Nach dem erfolgreichen Ticketkauf umrunde ich noch einmal ritualisiert das Stadion. Hinter der Gegentribüne fließt die Lausitzer Neiße entlang. Die Gegentribüne ist in ein Felsmassiv geschlagen, eingerahmt von blauen Flutlichtern und einem schlossähnlichen Gebäude. Vor dem Anpfiff kann ich ungeniert auf den Presseplätzen herumspazieren. Warum fallen mir hundert ungute Gründe ein, dass so etwas in dieser Kombination in Deutschland nicht möglich wäre? Dabei liegt Reichenberg bekanntlich nur einen Steinwurf hinter der Grenze.

Dreieinhalb Stunden später werde ich dann auf dem Stadionvorplatz ausgespuckt, der auf der gegenüberliegenden Seite von der Tribüne liegt, für die ich ein Ticket besitze. Kein Problem, denke ich, vorhin konnte man ja noch an der Lausitzer Neiße entlang der Gegentribüne das Stadion einmal ganz easy umrunden. Nun versperrt ein Eisentor diesen Weg und der Ordner schickt mich mit einer Handvoll halbstarker Tschechen einmal auf die Reise um das Stadion. Wir brauchen fast eine halbe Stunde, ehe wir die Neiße einmal umrunden.

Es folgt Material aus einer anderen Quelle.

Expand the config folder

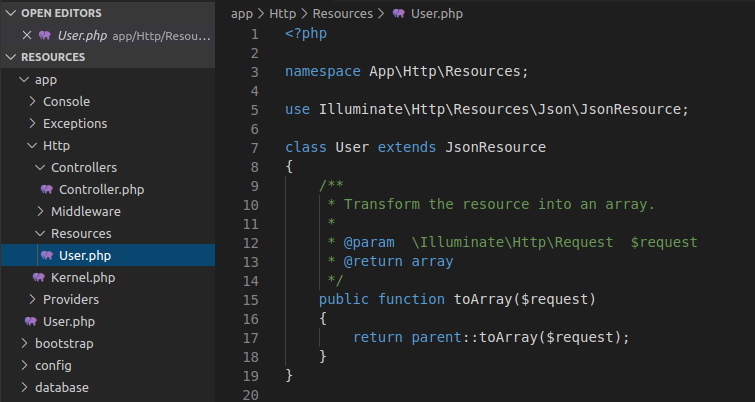53,365
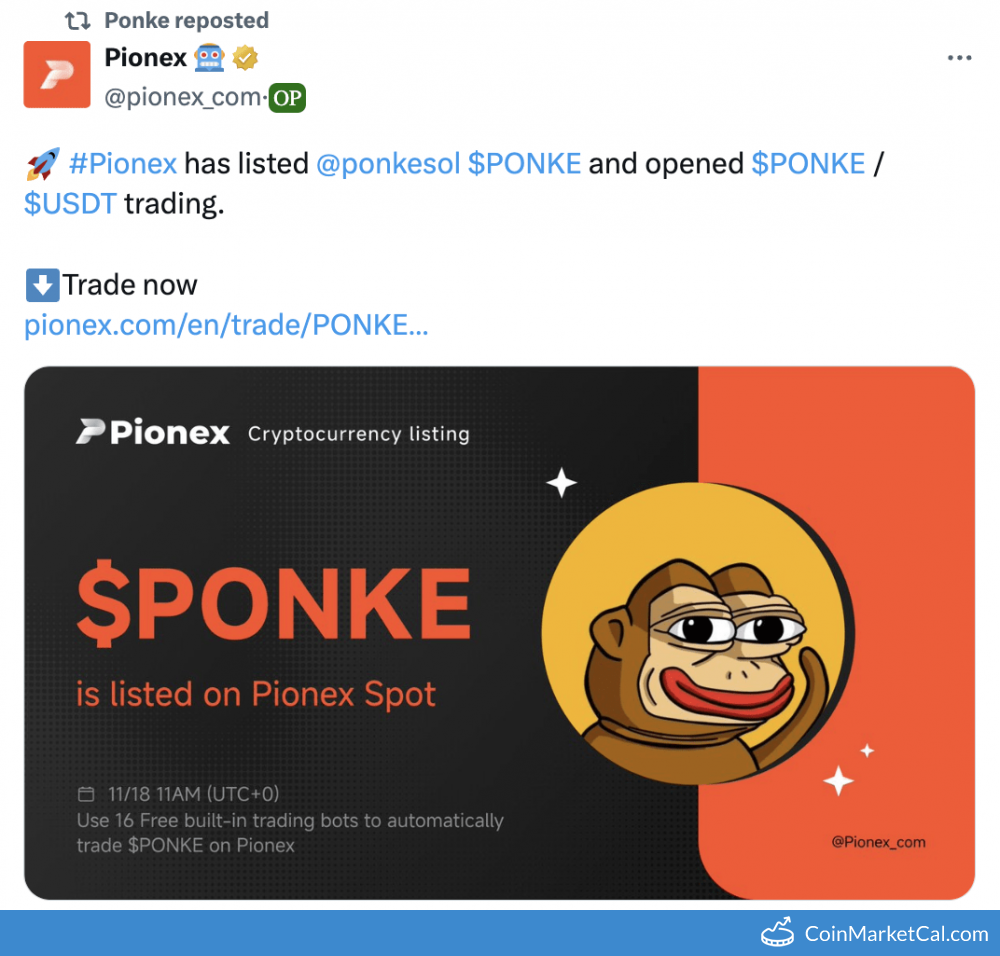Click the rocket emoji in tweet
The width and height of the screenshot is (1000, 956).
pos(43,164)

Durch meterhohes Gras, über Stock und Stein und diverse tschechische Vorgärten kommt irgendwann eine Brücke zum Vorschein, die uns zum Stadion geleitet.

Die letzten Meter lege ich im Galopp zurück. Und dann: Eine meterlange Schlange. Zum Glück nur die Gästefans. Mein Eingang befindet sich daneben und ist verwaist. Zwei, drei Minuten vor dem Spiel sitze ich auf meinem Plätzchen im Schatten, sogar ein Bier in der Hand, und bin trotzdem schweißgebadet. Fix und fertig. Aber jetzt kommt der Teil zum Zurücklehnen. Slavia füllt den Gästeblock neben mir ziemlich gut aus – sogar ziemlich coronagerecht, wenn man genau hinguckt. Der Mob ist gut gelaunt, denn der Hauptstadtklub steht bereits vor der Partie als Meister fest. Für Slovan geht es hingegen im Fernduell mit der Nachbarstadt Jablonec noch um das Play-off-Ticket um die Europa League. Auch die Gastgeber skandieren auf der gegenüberliegenden Seite ein paar Mal, der Support bleibt aber nicht weiter nennenswert.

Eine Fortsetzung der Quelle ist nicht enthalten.